#### DESCRIPTION OF THE TASK
Go through the entries, filter for the word "share", and copy every line that has it.

#### DATASET RECORDS
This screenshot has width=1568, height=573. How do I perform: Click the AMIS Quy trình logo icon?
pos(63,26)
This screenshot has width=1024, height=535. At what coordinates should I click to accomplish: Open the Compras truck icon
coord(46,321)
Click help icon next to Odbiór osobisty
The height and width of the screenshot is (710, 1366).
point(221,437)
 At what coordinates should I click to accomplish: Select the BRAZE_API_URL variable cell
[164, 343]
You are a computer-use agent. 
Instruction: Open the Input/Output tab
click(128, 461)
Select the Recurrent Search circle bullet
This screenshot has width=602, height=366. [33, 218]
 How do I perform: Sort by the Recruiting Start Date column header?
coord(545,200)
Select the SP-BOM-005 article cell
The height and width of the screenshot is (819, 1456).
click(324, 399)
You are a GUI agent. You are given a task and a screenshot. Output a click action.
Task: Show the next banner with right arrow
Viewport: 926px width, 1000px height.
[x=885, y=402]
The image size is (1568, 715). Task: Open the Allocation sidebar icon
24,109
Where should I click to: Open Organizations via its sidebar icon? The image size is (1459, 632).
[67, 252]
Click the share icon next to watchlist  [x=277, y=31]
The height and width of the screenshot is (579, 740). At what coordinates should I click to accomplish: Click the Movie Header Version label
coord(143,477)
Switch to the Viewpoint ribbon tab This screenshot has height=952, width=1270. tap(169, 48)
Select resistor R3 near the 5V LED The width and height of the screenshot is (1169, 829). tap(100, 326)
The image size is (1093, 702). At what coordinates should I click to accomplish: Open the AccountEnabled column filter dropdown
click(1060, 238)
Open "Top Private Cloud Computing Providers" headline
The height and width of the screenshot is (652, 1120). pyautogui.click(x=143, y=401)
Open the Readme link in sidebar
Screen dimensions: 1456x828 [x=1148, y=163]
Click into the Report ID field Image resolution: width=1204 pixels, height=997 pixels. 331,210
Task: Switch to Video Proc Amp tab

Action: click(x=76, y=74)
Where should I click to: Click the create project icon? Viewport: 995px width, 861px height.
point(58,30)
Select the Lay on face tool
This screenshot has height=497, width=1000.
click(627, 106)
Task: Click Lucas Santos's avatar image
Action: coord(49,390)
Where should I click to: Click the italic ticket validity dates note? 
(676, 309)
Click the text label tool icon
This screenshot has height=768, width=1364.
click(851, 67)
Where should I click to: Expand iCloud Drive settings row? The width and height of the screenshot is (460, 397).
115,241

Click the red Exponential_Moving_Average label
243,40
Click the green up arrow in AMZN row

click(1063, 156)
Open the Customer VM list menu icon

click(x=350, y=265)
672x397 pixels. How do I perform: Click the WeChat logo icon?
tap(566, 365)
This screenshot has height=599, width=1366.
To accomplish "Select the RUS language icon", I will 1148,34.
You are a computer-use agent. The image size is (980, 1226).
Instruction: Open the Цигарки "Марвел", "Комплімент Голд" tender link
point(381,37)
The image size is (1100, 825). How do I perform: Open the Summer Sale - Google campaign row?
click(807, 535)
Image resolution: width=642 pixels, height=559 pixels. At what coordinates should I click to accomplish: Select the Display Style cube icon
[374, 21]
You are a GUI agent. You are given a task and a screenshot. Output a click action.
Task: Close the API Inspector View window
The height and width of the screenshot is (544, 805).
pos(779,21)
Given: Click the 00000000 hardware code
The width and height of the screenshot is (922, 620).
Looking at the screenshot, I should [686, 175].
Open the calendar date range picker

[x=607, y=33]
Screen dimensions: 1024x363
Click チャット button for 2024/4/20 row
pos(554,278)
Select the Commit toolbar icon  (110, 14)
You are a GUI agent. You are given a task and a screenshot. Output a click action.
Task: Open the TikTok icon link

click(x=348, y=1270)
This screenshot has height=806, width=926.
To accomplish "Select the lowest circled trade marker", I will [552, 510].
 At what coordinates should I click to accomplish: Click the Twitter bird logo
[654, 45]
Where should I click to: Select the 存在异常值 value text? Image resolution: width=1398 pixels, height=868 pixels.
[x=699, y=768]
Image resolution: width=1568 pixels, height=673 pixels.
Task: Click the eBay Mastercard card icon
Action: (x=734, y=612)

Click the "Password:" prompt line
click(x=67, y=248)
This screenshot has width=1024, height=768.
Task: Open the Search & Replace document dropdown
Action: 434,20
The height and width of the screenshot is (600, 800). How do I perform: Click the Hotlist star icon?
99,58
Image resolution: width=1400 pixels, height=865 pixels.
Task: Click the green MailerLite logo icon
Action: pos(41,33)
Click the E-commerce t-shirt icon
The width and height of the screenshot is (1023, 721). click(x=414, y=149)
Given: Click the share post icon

#### OUTPUT OF THE EXERCISE
Click the share icon next to watchlist  [x=277, y=31]
Given: Click the share post icon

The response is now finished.